When you force a high-trust, low-debt society to merge its credit score with a low-trust, high-debt society, you don’t elevate the latter. You drag down the former. This is the "Subprime Mortgage" logic applied to entire nations. We saw how that ended in 2008.
The Real Question Nobody Asks
Instead of asking "How do we launch Eurobonds?", we should be asking "Why does the Eurozone need a bailout mechanism every ten years?"
The answer is that the Euro is an incomplete project. You cannot have a single currency without a single government. Trying to bridge that gap with debt instruments is like trying to fix a broken engine with duct tape. It might hold for a few miles, but the explosion will be much worse when it finally gives way.
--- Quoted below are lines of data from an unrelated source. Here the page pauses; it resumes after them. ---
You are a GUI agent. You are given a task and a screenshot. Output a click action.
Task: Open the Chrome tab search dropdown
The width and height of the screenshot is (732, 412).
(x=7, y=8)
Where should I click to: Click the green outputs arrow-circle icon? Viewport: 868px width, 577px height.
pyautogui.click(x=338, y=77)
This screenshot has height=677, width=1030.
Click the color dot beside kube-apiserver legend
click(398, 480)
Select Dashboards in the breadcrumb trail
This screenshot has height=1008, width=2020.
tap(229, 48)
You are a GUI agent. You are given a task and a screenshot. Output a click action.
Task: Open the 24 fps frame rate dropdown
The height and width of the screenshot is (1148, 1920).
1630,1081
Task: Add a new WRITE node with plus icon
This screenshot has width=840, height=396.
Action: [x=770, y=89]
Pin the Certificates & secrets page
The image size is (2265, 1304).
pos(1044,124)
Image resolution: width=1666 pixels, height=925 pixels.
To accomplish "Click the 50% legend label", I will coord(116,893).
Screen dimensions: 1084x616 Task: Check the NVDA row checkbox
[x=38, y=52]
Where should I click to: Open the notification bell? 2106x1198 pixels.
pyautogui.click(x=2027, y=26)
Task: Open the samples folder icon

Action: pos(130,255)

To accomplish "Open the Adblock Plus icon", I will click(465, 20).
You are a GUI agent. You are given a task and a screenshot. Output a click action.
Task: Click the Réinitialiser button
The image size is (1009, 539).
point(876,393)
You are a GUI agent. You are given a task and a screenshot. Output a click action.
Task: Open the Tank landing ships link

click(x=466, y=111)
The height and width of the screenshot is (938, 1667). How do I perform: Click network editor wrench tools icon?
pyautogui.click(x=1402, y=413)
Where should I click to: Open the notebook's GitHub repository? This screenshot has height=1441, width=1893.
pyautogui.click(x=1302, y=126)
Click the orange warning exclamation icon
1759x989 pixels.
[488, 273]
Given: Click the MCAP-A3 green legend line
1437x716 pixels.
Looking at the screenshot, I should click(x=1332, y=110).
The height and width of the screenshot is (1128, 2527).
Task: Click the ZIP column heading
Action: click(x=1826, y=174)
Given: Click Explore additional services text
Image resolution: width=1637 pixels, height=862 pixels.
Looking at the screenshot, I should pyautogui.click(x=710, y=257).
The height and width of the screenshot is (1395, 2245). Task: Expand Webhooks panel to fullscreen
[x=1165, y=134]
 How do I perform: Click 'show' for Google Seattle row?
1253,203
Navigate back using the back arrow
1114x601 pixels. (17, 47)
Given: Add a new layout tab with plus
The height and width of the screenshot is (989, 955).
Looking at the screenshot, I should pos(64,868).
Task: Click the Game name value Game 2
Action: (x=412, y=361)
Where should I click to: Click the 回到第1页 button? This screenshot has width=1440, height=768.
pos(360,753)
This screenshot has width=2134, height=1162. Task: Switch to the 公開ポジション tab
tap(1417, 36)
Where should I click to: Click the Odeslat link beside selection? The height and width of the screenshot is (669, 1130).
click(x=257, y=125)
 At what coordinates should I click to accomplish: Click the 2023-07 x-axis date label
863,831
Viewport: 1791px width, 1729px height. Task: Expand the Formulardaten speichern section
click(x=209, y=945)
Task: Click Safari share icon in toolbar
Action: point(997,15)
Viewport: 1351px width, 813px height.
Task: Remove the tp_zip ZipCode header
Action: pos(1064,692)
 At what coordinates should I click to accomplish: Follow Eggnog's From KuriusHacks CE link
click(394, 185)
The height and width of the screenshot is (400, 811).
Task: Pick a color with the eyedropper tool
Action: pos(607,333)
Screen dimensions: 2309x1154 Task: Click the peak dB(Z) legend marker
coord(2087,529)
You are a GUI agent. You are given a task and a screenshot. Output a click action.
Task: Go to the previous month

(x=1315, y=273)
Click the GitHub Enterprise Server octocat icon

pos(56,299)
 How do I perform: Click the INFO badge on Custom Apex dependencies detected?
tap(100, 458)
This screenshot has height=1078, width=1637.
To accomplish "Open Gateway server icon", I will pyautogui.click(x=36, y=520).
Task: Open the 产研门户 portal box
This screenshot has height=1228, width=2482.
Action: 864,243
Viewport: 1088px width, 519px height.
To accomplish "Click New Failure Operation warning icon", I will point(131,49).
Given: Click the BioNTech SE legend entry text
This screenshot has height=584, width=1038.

The "rear-guard" debate isn't about whether Eurobonds are a good idea. They aren't. The debate is about whether Europe is willing to admit that the current path is unsustainable.
The Actionable Reality
If you are an investor or a policy maker, stop waiting for the Eurobond "revolution." It’s a ghost. Even if it happens, it will be so watered down and laden with "conditionalities" that it will provide none of the liquidity it promises.
- Focus on National Reform: The only "safe asset" in Europe is a country with a balanced budget and a growing demographic. Everything else is optics.
- Watch the Spreads: The spread between the German 10-year and the Italian 10-year isn't a "problem to be solved." It is the most honest piece of data in the world.
- Acknowledge the Exit Risk: The more you push for mutualized debt, the more you fuel the populist movements that want to leave the Euro entirely.
The path to a stronger Europe isn't through shared debt. It is through competitive excellence. By subsidizing failure, you ensure that failure becomes the standard.
Stop trying to build a financial fortress on a foundation of sand. The Eurobond is not a solution; it is the ultimate admission that the system is broken and nobody has the courage to fix the underlying mechanics.
The market doesn't want your "solidarity." It wants your solvency.